If you have a standard Will and your children are beneficiaries, they will receive their inheritance when they turn 18 years old.
How would your 18 year old self handle your money?
Do you remember what you were like as an 18 year old? If you find it difficult, that might be a reminder of the type of parties you frequented at the time! If you are like me, you were probably just finishing school and starting out at university. You might have had a part time job, but you probably weren’t earning much money. Your head was likely full of the possibilities the road ahead presented to you – opportunities to make your mark and to build the life you imagined. You were eager and excited and you couldn’t wait to get started. But you were likely still innocent of the ways of the world, and pretty naive.
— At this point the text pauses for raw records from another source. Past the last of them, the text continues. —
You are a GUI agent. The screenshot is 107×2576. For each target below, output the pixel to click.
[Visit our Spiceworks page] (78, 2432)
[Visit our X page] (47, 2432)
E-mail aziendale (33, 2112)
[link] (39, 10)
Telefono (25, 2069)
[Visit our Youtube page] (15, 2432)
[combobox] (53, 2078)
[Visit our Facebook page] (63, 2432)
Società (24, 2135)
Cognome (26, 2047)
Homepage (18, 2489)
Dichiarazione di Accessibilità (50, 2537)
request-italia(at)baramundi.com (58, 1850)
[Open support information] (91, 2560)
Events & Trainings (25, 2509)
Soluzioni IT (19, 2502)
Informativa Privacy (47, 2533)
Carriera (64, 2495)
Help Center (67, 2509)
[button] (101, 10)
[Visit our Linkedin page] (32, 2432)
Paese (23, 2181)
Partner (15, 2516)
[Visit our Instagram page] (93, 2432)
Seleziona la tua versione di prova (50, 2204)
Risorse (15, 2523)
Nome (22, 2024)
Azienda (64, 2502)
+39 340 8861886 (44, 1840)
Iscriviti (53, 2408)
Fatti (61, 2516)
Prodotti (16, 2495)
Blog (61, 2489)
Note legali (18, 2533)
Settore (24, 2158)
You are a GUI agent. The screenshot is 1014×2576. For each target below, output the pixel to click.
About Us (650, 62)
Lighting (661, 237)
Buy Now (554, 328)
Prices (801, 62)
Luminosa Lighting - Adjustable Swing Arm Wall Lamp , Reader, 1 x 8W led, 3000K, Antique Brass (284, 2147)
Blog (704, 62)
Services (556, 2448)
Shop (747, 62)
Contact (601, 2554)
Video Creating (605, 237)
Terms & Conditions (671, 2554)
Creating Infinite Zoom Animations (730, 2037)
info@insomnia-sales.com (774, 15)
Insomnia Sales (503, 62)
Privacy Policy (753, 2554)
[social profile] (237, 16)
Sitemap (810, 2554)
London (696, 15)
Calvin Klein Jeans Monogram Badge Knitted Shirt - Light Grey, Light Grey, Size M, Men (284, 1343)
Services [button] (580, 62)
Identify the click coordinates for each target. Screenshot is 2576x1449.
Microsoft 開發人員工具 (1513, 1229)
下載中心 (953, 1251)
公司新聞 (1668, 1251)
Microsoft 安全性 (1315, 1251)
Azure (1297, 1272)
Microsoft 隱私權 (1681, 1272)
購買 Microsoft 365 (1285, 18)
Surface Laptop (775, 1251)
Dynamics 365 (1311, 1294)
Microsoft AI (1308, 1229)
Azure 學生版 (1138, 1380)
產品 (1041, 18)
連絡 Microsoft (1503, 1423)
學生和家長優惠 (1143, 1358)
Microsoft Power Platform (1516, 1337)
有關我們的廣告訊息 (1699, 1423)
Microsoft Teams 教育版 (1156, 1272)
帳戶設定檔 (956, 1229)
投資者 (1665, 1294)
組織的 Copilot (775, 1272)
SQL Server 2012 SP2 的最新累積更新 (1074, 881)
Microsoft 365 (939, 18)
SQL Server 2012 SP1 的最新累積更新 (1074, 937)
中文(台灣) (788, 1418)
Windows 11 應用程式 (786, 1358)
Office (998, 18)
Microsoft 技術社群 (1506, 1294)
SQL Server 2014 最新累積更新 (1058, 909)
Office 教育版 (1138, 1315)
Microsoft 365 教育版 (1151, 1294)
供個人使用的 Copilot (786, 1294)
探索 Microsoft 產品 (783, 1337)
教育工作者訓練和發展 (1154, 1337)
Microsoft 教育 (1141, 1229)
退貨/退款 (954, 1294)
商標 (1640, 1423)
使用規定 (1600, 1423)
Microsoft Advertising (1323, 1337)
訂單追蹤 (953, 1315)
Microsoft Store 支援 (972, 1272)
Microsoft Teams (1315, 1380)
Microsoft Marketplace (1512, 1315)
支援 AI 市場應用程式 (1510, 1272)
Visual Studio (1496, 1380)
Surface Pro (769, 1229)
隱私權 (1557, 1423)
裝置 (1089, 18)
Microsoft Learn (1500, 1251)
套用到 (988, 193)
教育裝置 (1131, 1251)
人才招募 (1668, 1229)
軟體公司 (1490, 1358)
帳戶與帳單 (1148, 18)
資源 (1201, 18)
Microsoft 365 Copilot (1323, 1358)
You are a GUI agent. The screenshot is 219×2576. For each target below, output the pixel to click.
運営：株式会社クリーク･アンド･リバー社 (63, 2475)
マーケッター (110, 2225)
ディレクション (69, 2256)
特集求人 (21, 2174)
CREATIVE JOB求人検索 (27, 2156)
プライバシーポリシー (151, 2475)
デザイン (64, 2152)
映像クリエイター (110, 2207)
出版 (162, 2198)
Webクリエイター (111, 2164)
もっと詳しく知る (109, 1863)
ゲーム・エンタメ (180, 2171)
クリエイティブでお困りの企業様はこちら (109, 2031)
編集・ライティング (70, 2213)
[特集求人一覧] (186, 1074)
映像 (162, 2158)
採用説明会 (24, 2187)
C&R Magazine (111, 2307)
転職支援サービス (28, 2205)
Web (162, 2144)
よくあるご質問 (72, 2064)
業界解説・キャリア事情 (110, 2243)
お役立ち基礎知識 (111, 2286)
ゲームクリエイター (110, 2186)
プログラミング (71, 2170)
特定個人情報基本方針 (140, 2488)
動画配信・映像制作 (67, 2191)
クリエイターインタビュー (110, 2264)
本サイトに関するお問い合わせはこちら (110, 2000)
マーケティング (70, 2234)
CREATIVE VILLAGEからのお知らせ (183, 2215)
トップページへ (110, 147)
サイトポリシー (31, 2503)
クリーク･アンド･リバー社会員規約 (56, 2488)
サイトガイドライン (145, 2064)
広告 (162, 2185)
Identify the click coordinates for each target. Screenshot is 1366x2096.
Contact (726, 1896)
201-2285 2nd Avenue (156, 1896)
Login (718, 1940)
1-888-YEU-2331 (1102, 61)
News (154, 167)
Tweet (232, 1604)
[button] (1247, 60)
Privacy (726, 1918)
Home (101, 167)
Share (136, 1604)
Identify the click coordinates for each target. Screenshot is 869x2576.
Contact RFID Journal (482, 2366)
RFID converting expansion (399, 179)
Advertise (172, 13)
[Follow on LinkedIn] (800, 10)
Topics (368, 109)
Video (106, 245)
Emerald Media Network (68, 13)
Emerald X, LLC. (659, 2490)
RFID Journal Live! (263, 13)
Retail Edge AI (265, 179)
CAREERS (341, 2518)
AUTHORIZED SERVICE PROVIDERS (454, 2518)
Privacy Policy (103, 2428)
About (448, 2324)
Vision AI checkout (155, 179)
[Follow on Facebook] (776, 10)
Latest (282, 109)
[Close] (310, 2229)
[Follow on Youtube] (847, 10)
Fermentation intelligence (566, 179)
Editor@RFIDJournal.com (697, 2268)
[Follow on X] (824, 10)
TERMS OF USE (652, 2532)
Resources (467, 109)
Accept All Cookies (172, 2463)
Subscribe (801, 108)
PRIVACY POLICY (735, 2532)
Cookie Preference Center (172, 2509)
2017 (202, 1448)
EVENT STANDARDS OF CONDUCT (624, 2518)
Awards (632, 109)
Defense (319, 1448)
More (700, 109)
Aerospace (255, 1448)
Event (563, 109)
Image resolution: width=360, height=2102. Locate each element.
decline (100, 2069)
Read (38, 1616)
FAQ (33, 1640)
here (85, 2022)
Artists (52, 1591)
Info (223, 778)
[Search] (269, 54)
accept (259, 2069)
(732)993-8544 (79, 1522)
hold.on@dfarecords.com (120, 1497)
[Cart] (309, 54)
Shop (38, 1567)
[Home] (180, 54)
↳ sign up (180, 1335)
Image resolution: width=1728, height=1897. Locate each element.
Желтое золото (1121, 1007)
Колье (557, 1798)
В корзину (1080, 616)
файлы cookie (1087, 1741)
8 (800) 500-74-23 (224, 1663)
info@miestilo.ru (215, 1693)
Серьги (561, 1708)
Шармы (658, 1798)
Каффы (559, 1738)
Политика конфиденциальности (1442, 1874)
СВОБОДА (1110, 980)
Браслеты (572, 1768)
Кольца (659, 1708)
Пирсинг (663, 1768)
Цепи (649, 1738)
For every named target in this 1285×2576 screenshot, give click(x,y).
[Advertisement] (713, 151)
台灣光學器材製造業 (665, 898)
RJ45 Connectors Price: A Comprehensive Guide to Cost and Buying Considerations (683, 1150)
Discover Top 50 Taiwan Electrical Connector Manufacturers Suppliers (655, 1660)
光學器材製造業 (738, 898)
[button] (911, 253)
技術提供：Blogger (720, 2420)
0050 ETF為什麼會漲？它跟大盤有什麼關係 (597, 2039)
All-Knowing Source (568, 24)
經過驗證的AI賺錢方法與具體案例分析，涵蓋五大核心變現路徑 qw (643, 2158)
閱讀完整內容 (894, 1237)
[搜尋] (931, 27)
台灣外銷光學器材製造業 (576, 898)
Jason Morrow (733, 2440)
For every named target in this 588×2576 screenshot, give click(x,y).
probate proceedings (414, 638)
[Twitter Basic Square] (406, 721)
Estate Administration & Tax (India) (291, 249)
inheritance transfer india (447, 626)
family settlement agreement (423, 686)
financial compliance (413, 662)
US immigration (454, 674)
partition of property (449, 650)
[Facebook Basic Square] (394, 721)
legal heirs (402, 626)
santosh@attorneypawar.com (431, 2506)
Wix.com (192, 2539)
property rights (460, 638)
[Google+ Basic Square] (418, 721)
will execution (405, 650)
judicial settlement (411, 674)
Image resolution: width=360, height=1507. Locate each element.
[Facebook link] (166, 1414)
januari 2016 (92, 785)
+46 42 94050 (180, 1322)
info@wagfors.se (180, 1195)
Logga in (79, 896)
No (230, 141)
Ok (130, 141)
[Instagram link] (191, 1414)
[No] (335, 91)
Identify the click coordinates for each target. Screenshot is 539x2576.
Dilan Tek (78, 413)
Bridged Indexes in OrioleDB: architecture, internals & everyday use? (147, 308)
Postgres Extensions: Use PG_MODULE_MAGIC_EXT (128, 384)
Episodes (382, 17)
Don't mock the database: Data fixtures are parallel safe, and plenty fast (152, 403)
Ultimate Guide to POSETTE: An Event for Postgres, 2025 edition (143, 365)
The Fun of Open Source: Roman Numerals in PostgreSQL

I met with Michael last week who is the trustee for his late brother’s estate. The proceeds from the estate are for Michael’s nephew, who is currently nine years old. Before he died Michael’s brother wrote a new Will which stipulated his son could receive income and capital from the estate for the purposes of his education and development, but that the money would be controlled by Michael until his son’s 25th birthday.
It was interesting talking to Michael about this, and about his own experiences. He told me that his father had also died when he was young, but that it had been quite sudden and there had not been a lot of time for planning. His dad had left a Will but there were no restrictions on it, which meant that Michael inherited his portion of the estate when he reached age 18.
This he said was the worst thing that could have happened to him.
Michael had finished school at 17 and wasn’t really sure of what he wanted to do. He hadn’t done well enough to go to university, and he hadn’t organised himself an apprenticeship or other traineeship. And then he inherited a significant sum of money.
Unfortunately without any significant plans or goals for his life, and without a sufficient appreciation for the value of money he ended up spending much of his inheritance on living expenses and partying. What this also meant was that hard decisions about his future were also delayed, costing him valuable time and experience.
With the perspective of hindsight he would rather the funds were held for him until he reached 25 too, just to give him some more time to grow up and establish himself without this responsibility.
If you have children or grandchildren, or if you have thought about leaving money to a child in the event of your death, thinking about the right way of structuring this gift can make a significant difference to the long term benefits they receive from it.